■ **WRITTEN TASK**
Retype the lines below, from the line with "This screenshot has width=1024, height=488." to the line with "click(x=411, y=146)", keeping every word as it appears. Leave the pictures out of your answer.

■ **Element and text location data**

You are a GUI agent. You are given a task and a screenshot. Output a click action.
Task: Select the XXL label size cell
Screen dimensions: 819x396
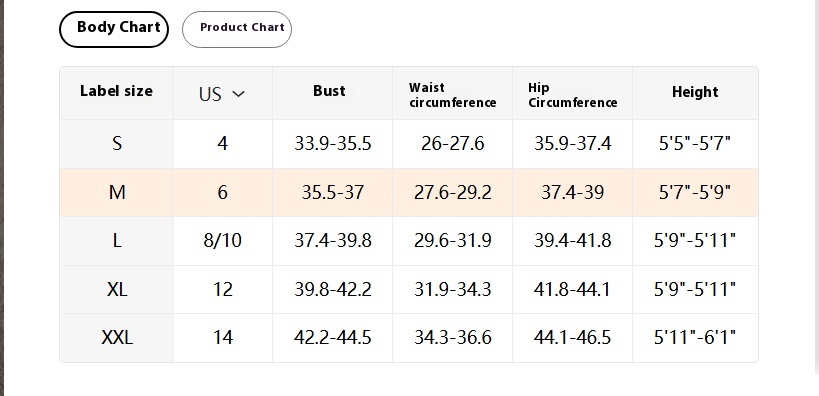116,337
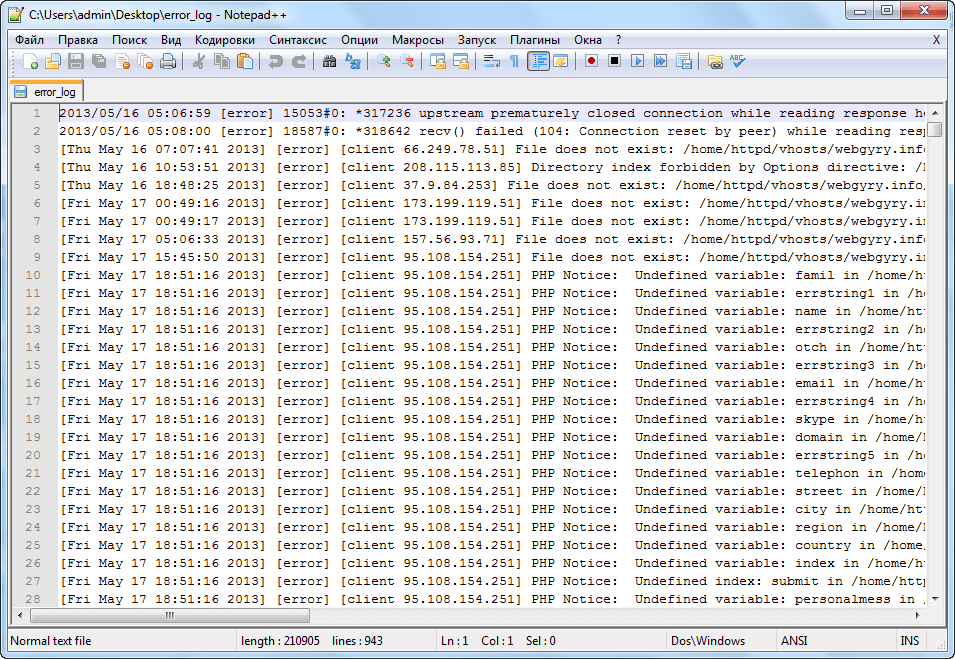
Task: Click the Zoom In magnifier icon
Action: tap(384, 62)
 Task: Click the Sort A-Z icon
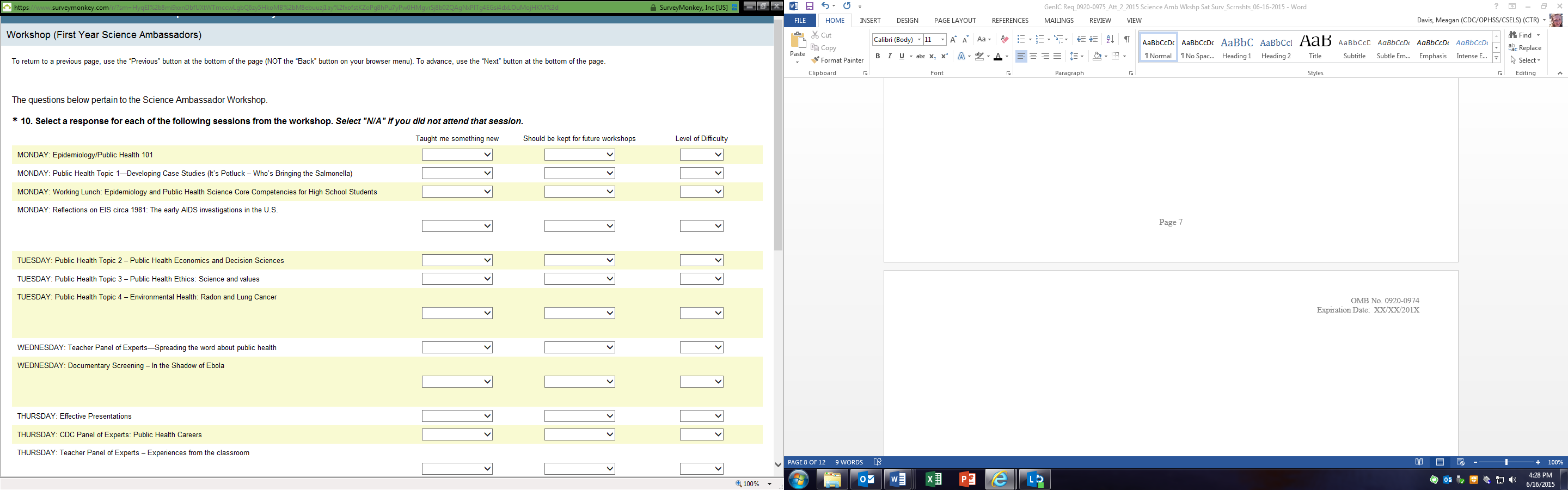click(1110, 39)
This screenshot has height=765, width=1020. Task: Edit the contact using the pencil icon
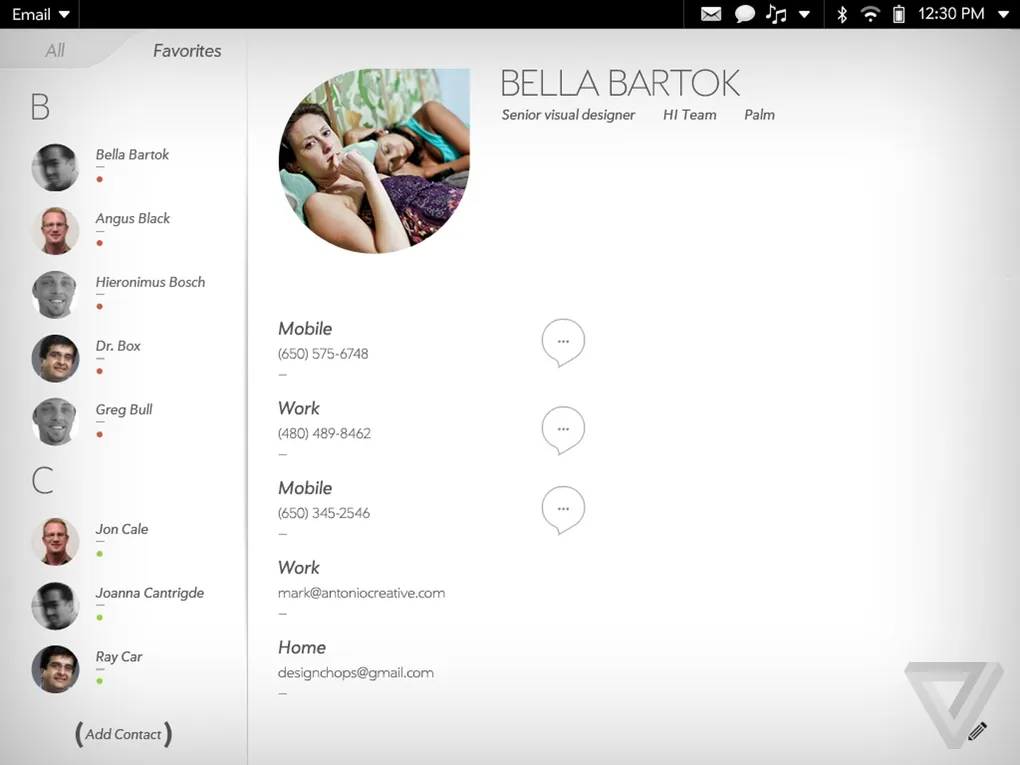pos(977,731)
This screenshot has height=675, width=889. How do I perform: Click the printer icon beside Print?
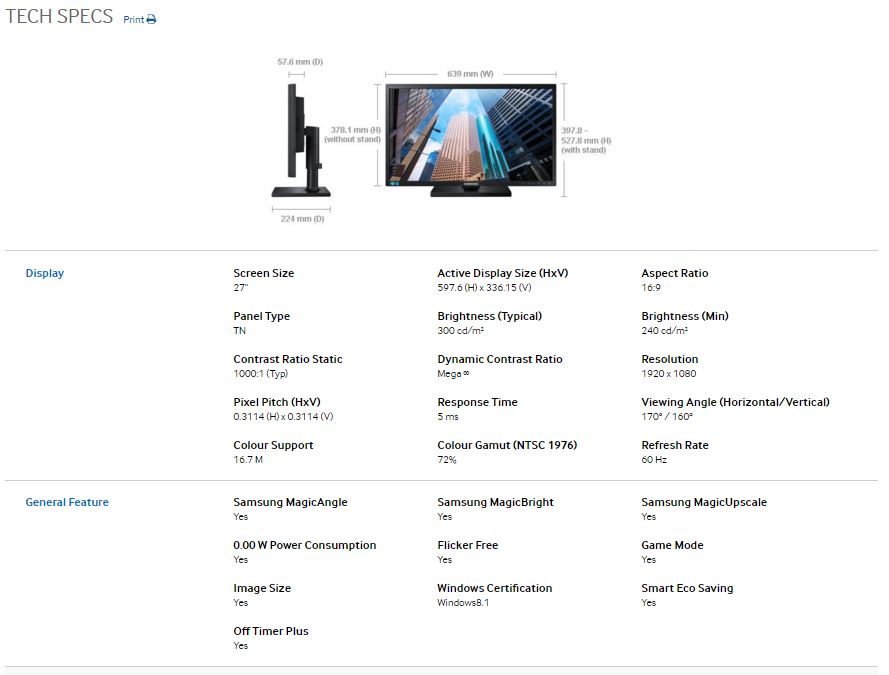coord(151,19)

==

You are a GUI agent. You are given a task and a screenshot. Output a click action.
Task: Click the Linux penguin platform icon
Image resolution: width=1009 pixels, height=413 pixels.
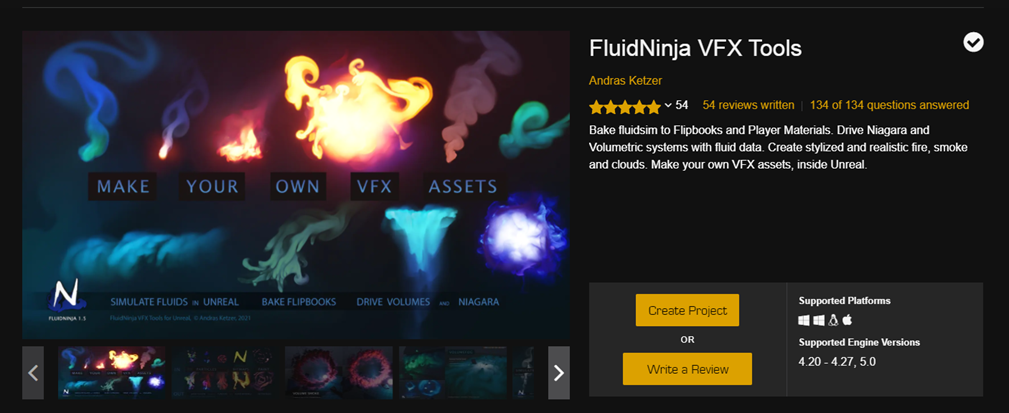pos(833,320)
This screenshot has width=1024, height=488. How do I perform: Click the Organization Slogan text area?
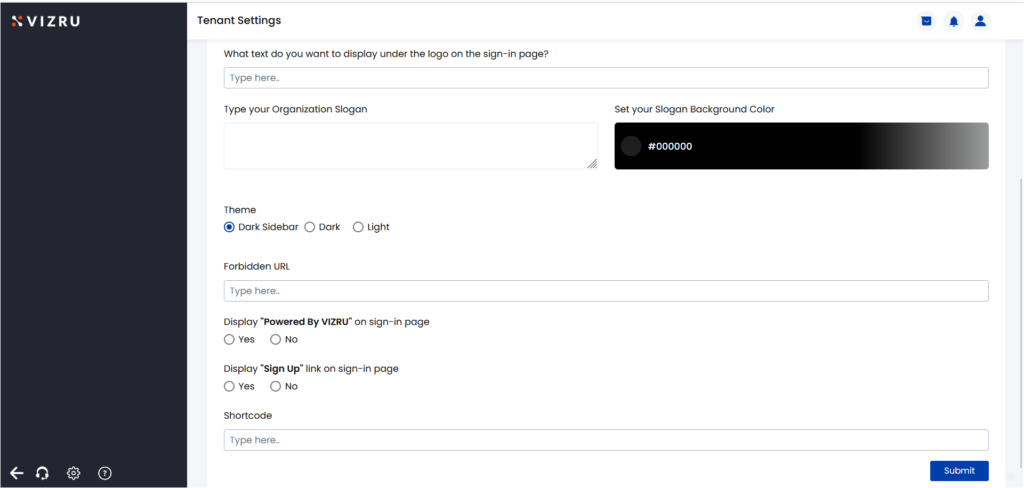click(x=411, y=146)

■ **WORKED SOLUTION**
This screenshot has width=1024, height=488. How do I perform: Click the Organization Slogan text area?
click(x=411, y=146)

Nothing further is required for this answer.